EXERCISE GOAL: Would you write out the lines from the one containing "Slot Bonus New Member 100 (378, 1107)" to the end of the records below, exactly and in full, please?

PROVIDED RECORDS:
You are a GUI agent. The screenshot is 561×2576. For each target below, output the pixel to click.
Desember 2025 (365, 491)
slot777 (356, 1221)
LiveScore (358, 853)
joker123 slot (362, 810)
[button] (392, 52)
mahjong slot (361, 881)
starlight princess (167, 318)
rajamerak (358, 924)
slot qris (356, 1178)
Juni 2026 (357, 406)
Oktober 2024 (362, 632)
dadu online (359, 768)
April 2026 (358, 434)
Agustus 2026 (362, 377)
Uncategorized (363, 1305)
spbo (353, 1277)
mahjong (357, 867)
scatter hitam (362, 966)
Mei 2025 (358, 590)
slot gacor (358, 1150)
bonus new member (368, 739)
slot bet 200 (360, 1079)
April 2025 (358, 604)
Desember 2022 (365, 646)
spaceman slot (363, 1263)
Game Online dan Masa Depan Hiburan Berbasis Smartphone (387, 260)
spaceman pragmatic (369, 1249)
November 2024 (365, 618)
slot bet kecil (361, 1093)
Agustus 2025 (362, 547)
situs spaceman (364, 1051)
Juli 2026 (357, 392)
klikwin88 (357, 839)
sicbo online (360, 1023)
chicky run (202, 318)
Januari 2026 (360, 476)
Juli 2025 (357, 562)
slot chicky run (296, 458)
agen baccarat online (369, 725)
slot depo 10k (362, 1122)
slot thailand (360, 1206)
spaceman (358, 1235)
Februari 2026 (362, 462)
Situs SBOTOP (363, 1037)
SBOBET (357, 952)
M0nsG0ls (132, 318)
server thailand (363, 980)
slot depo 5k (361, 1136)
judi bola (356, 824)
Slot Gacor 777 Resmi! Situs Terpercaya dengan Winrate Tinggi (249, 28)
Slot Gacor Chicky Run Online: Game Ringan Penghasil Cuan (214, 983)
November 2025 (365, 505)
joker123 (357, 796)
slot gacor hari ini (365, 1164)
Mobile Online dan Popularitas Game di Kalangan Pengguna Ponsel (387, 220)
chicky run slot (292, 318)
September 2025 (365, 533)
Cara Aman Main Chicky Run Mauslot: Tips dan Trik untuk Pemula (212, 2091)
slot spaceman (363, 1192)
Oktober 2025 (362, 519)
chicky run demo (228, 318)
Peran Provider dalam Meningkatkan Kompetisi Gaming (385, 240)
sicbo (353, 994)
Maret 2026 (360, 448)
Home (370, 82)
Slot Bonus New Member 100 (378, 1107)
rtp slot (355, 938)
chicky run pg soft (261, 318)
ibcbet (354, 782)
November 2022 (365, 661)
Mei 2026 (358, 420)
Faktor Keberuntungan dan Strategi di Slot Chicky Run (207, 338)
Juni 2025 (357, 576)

RESPONSE AREA:
Slot Bonus New Member 100 (378, 1107)
rtp slot (355, 938)
chicky run pg soft (261, 318)
ibcbet (354, 782)
November 2022 (365, 661)
Mei 2026 (358, 420)
Faktor Keberuntungan dan Strategi di Slot Chicky Run (207, 338)
Juni 2025 (357, 576)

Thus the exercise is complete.